Election 1944: Bricker calls New Deal’s spending ‘lavish, unwise’ (10-18-44)

The Pittsburgh Press (October 18, 1944)

americavotes1944

Bricker calls New Deal’s spending ‘lavish, unwise’

GOP candidate says taxpayers face post-war debt of $300 billion

Long Beach, California (UP) –
Ohio Governor John W. Bricker today condemned the New Deal for spending the taxpayers’ money “lavishly and unwisely.”

The GOP vice-presidential nominee, in a speech prepared for delivery here, said:

New Deal waste has become so rampant that the nation is beginning to reel and stagger under the load of the national debt.

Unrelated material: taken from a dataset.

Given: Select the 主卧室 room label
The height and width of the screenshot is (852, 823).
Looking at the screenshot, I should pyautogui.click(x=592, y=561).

The estimated post-war “New Deal debt,” which will reach $300 billion, he said, is a burden which must be borne by “American taxpayers for many years to come.”

Not all war debt

He said:

Let us not forget that the war alone is not responsible for this burden.

Before the war, he added, the New Deal administration “nearly doubled the public debt over what it was in 1932.”

Mr. Bricker asserted that the “way out of this flood of spending” is the election of a Republican administration.

“A vote for Tom Dewey,” he said, “is the key to the solution of this problem.” The Republican Party, he recalled, has promised to “eliminate from the budget all wasteful and unnecessary expenditures and exercise the most rigid economy.”

Calls Democrats reactionary

Last night, Mr. Bricker said that the Democrats and not the Republicans were the reactionaries of the country.

He said:

The truth is that instead of advancing liberalism in America, it has set this nation on the road toward reaction. It has reached back for centuries and taken into its hands old-world devices subjecting people to governmental regimentation.

Mr. Bricker said that President Roosevelt, Vice President Henry A. Wallace, Rexford Guy Tugwell, Adolf Berle, Harry Hopkins and Attorney General Francis A. Biddle were the “arch reactionaries” of this century.

Hits Pearl Harbor secrecy

In an interview yesterday, Governor Bricker accused the administration of concealing the full “black story” of the Pearl Harbor disaster until after the November election.

I expect there will be a new Pearl Harbor story and that it will be black. But I doubt that we’ll hear anything more before Election Day.

When President Roosevelt took office in 1933, Mr. Bricker asserted, no peril faced the nation from outside. The candidate blamed lack of information on German and Japanese military preparations for American failure to act sooner.

He said:

We had diplomatic service around the world, but we were not advised of the rising threat. If the government knew about it, it didn’t tell Congress or the American people, and so nothing was done to halt the rising military power. And all the time we were furnishing Japan with the instruments of war.